Eher protestantisch geprägt ist der westlich anschließende Aurachgrund, ebenso Weisendorf. „Der Ort wurde in der Reformation lutherisch, aber der Pfarrer war dann auch für die Seelsorge der Katholiken zuständig, einschließlich Sakramentenspendung“, erzählt Pfarradministrator Saffer. Die guten ökumenischen Beziehungen haben sich bis zur Gegenwart erhalten. Das ebenso ländlich geprägte Hannberg hingegen ist eine regelrechte katholische Bastion. Hier gibt es eine sehr aktive und lebendige Pfarrei mit „endlos vielen Ehrenamtlichen“, wie Pastoralassistentin Anna Schreiber schildert. Diese engagieren sich im Lauf des Jahres in ganz unterschiedlichen Aktionen und Konstellationen.

 

Bei der Wahl zum Pfarrgemeinderat im Frühjahr 2022 lag die Beteiligung bei 24 Prozent, ein Spitzenwert im Erzbistum.

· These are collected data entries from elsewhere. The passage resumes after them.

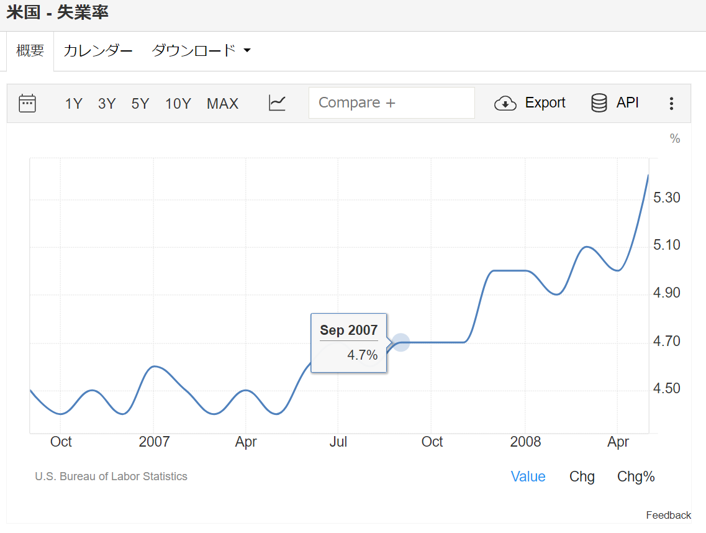Click the API database icon
This screenshot has width=706, height=533.
pos(599,103)
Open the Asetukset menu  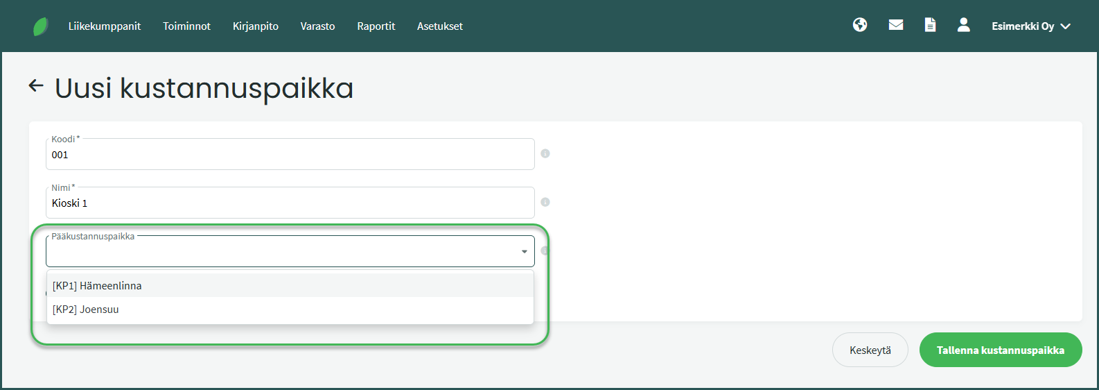click(x=440, y=26)
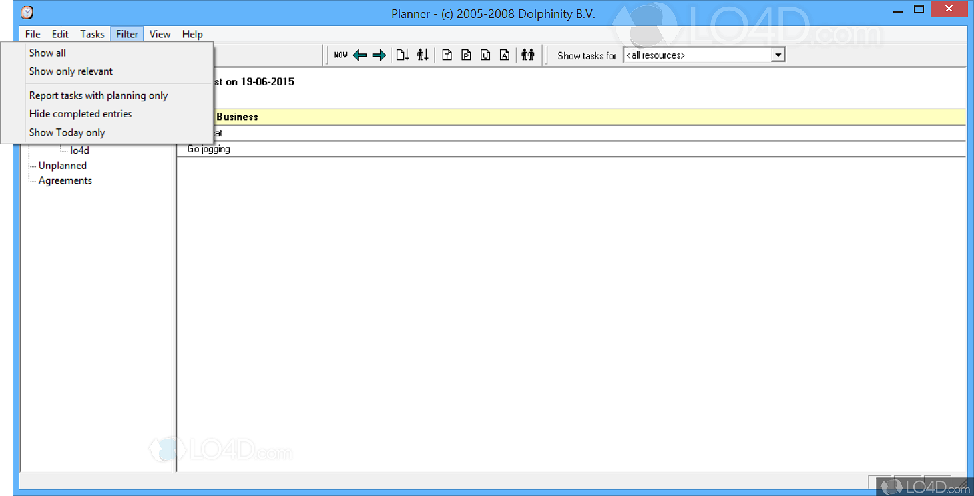The width and height of the screenshot is (974, 496).
Task: Open the resources (two people) icon
Action: (x=528, y=55)
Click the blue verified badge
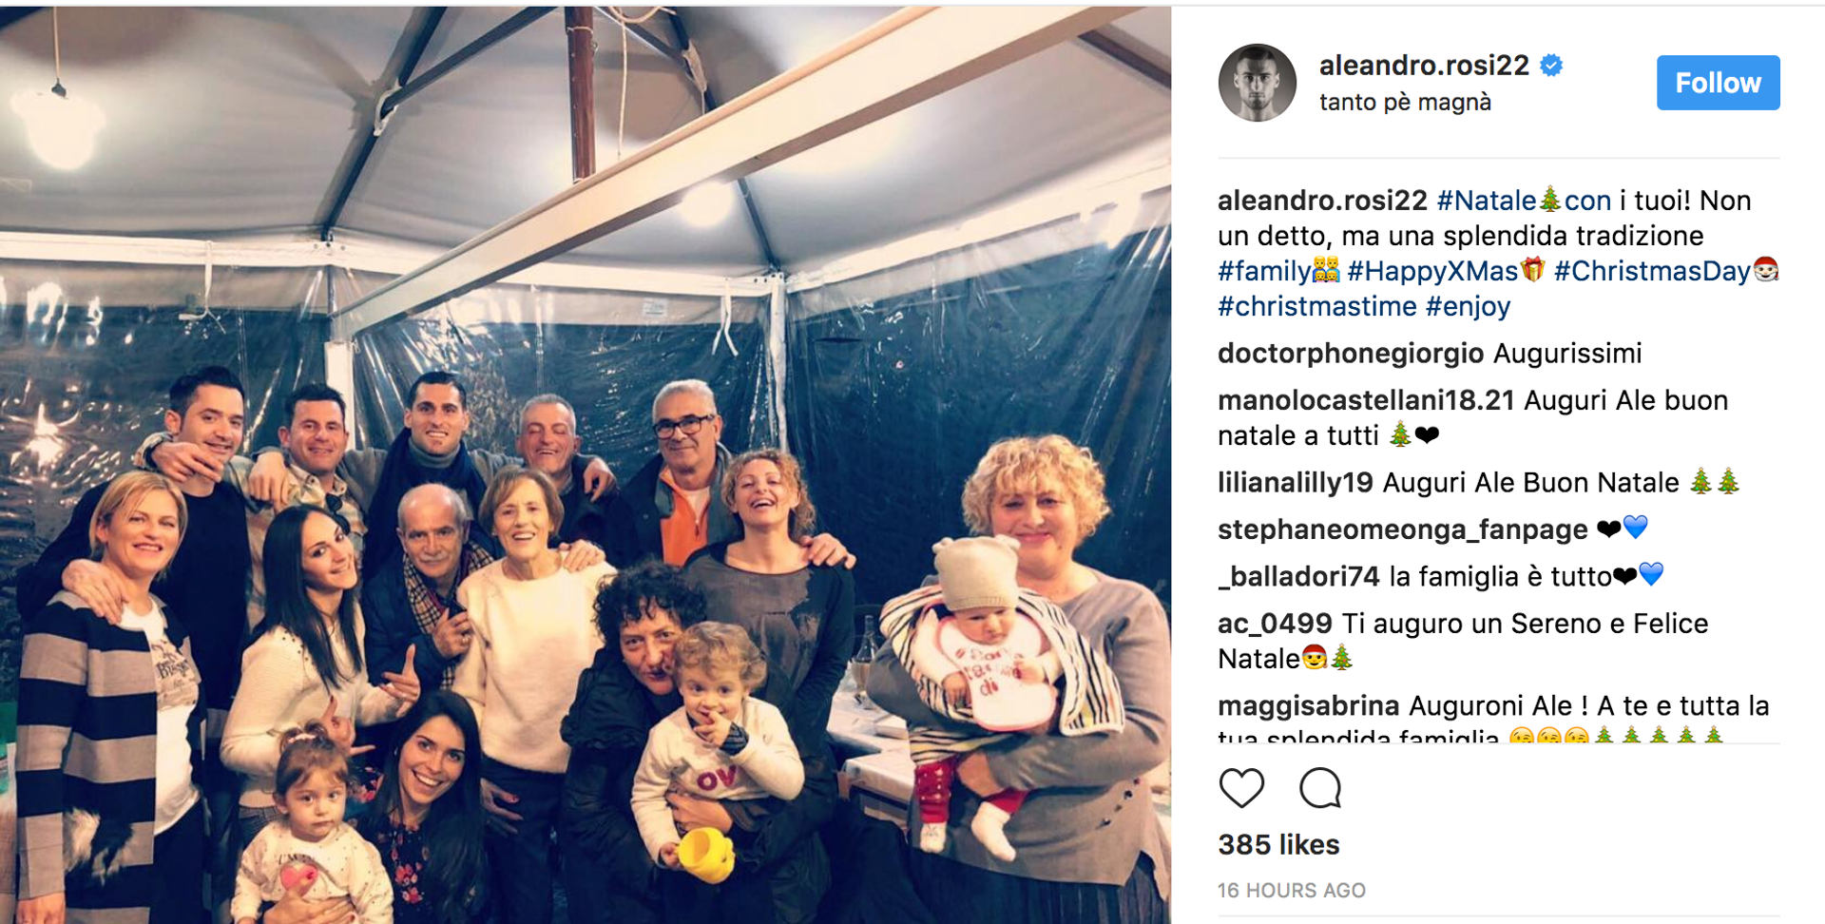The width and height of the screenshot is (1825, 924). [1551, 66]
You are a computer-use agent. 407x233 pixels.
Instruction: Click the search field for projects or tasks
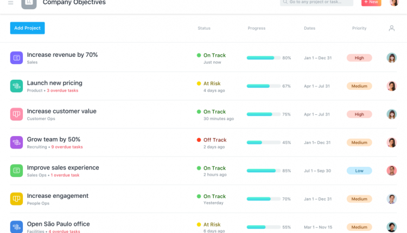[317, 3]
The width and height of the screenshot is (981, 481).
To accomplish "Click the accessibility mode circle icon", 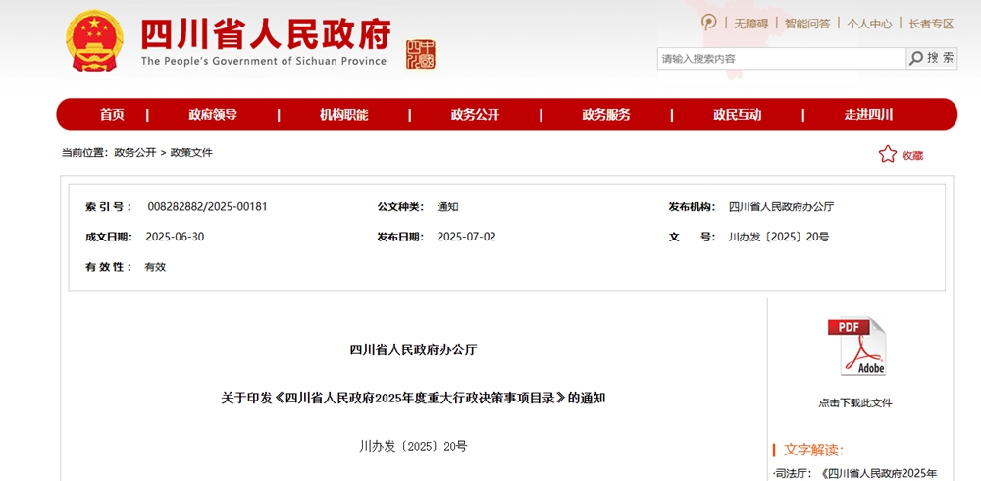I will [x=709, y=23].

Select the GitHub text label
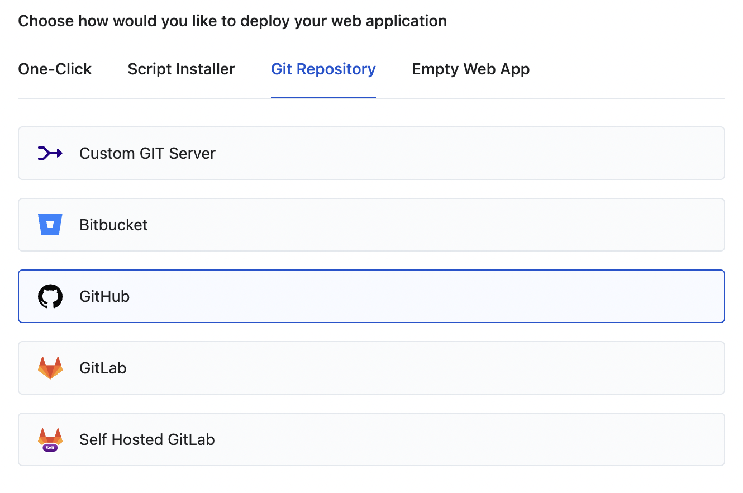pos(104,296)
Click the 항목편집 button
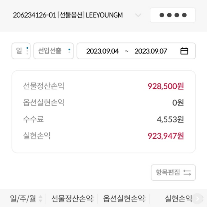The height and width of the screenshot is (207, 207). [173, 173]
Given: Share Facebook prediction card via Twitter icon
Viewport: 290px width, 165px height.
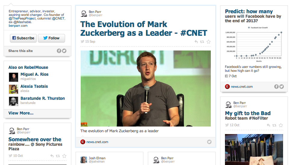Looking at the screenshot, I should tap(282, 87).
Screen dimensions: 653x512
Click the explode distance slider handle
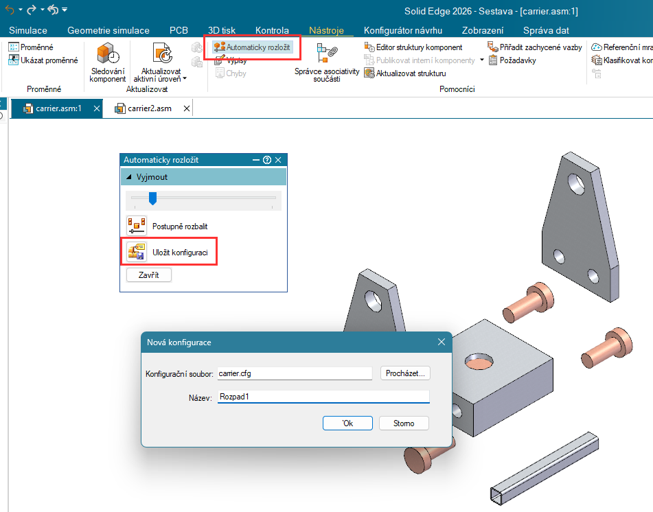[153, 198]
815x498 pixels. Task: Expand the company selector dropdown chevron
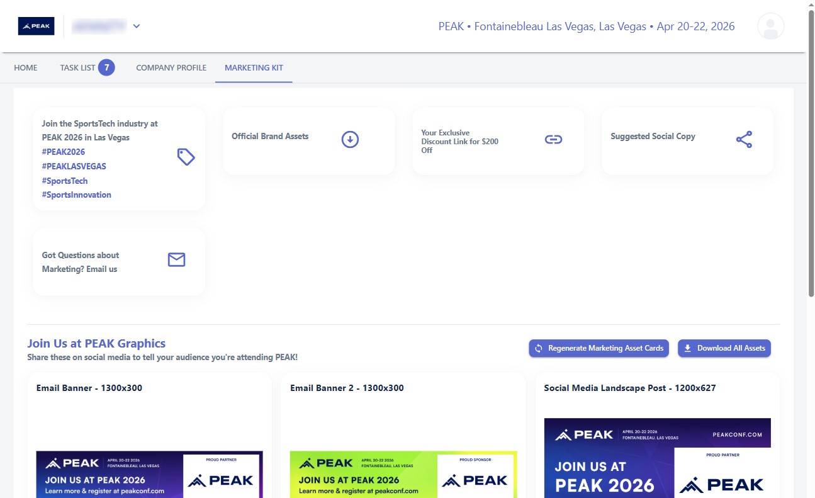coord(137,26)
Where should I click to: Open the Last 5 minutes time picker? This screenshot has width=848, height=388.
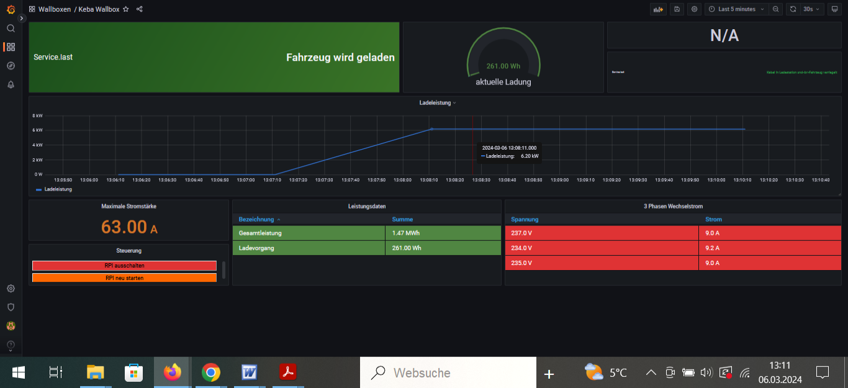point(736,9)
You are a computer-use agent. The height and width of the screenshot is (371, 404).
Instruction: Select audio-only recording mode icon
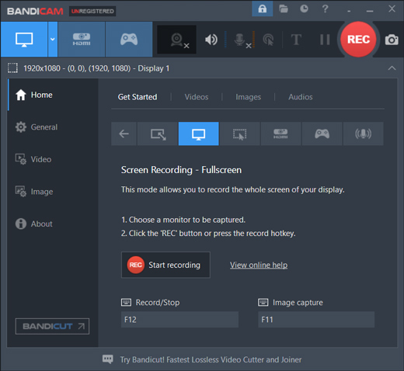tap(363, 133)
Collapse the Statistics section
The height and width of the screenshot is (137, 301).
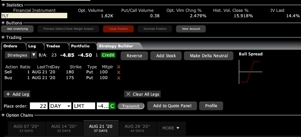(3, 5)
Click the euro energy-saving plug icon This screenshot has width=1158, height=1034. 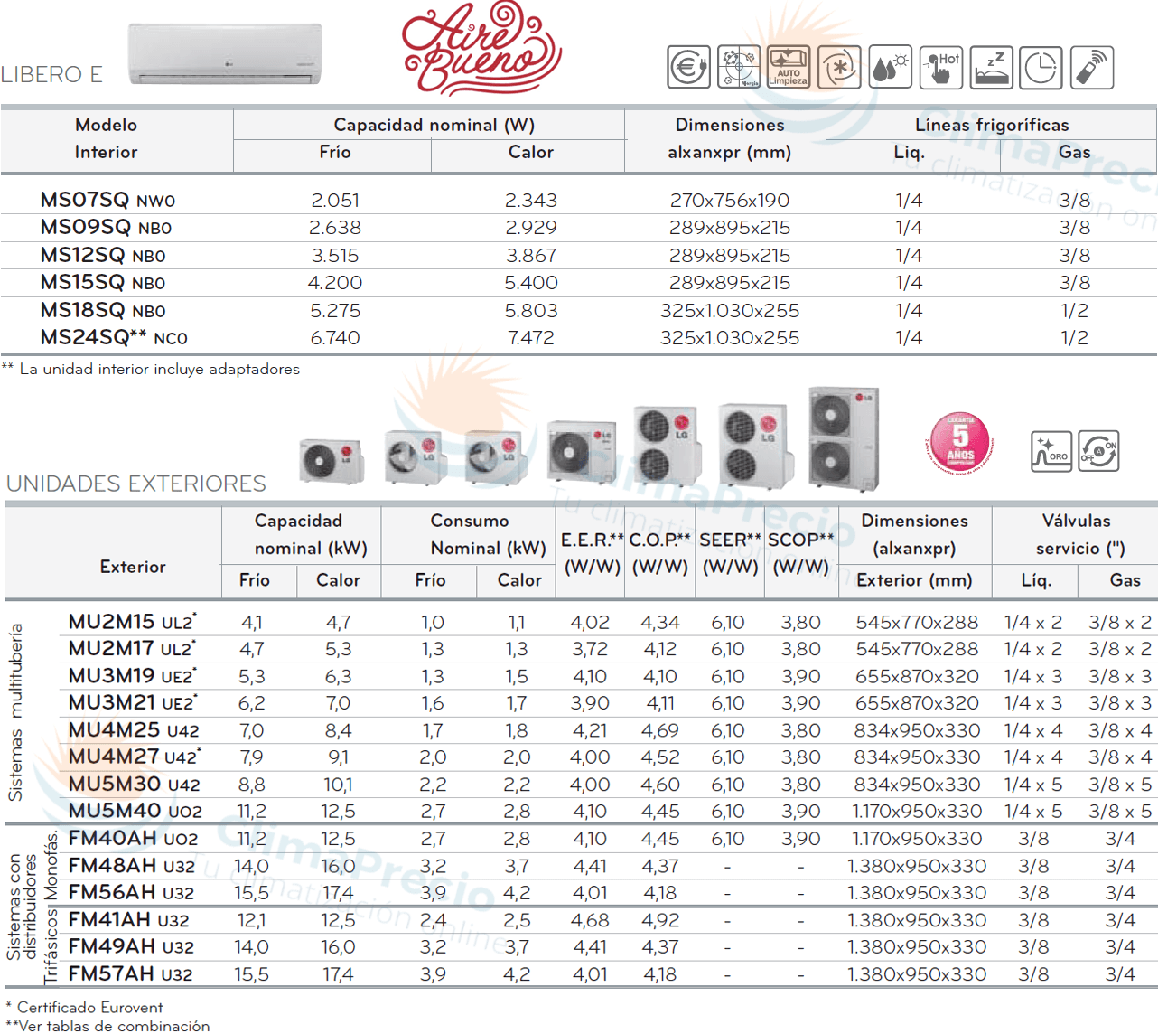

Das freiwillige Engagement ersetzt im Seebachgrund die Verbandsarbeit, die hier keine Tradition hat – im Gegensatz zu Herzogenaurach. „Hier decken die Verbände einen wichtigen Teil der Seelsorge ab“, erläutert Gemeindereferentin Martina Keller. Der Katholische Deutsche Frauenbund ist hier sehr stark, auch gut vernetzt in Erzdiözese und Freistaat; in Niederndorf ist es der Kolpingverband, der nicht nur das Pfarreileben von St. Josef trägt, sondern auch in der Erwachsenenbildung zahlreiche Angebote bereithält.

 

Das Pastoralkonzept, das jeder Seelsorgebereich nach den Vorgaben des Erzbistums zu erarbeiten hatte, entstand in Aurach-Seebachgrund auf der Basis der neutestamentlichen Erzählung von der Speisung der 5000 durch Jesus – es war das Evangelium beim Gottesdienst im Oktober 2019 an der Kapelle St. Valentin, mit der die Gläubigen die Gründung des Seelsorgebereichs feierten. Die Leitfragen war nach den Worten von Thomas Matzick: „Was brauchen die Menschen, um gut leben zu können? Welche Traditionen sind es, die sie tragen? Wo sind die Orte, die ihnen Räume für seelsorgliche Angebote geben?“

 

Jugendarbeit und Chöre

 

„Die Jugendarbeit ist uns sehr wichtig“, umschreibt Gemeindereferent Bernhard Keller einen weiteren Schwerpunkt der pastoralen Arbeit. „Da liegt die Zukunft.“ Er hält es für eminent wichtig, dass die jungen Leute Räume und Mittel bekommen, um sich mit ihrem Glauben zu entfalten. Ein wichtiger Jugendbereich sind auch die von Toni Rotter geleiteten Chöre, für die Herzogenaurach weithin bekannt ist. Nach den Beschränkungen durch die Corona-Pandemie ist die Arbeit in diesem Bereich in den vergangenen Monaten wieder voll angelaufen.

 

Seit einem Jahr gehört auch Kaplan Christian Wohlfahrt zum Seelsorgeteam. Der aus der Fränkischen Schweiz stammende Geistliche sagt augenzwinkernd: „Die Herzogenauracher vermögen es, auf hohem Niveau zu jammern, weil sie gar nicht sehen, was für unglaubliche Schätze sie haben.“ Er mag die Menschen, die traditionsverhaftet und insofern „Bremsklötze“ sind („Wenn es die nicht gäbe, würde jedes Auto oder Fahrrad gegen die Wand fahren“), zugleich aber offen und begeistert für Neues. Beispiel gefällig: Der „Party People“-Gottesdienst mit neuen geistlichen Liedern und Dancefloor, Dekan Pflaum höchstselbst am Keyboard. Nächster Termin: Samstag, 28. Oktober, 20 Uhr in St. Magdalena Herzogenaurach.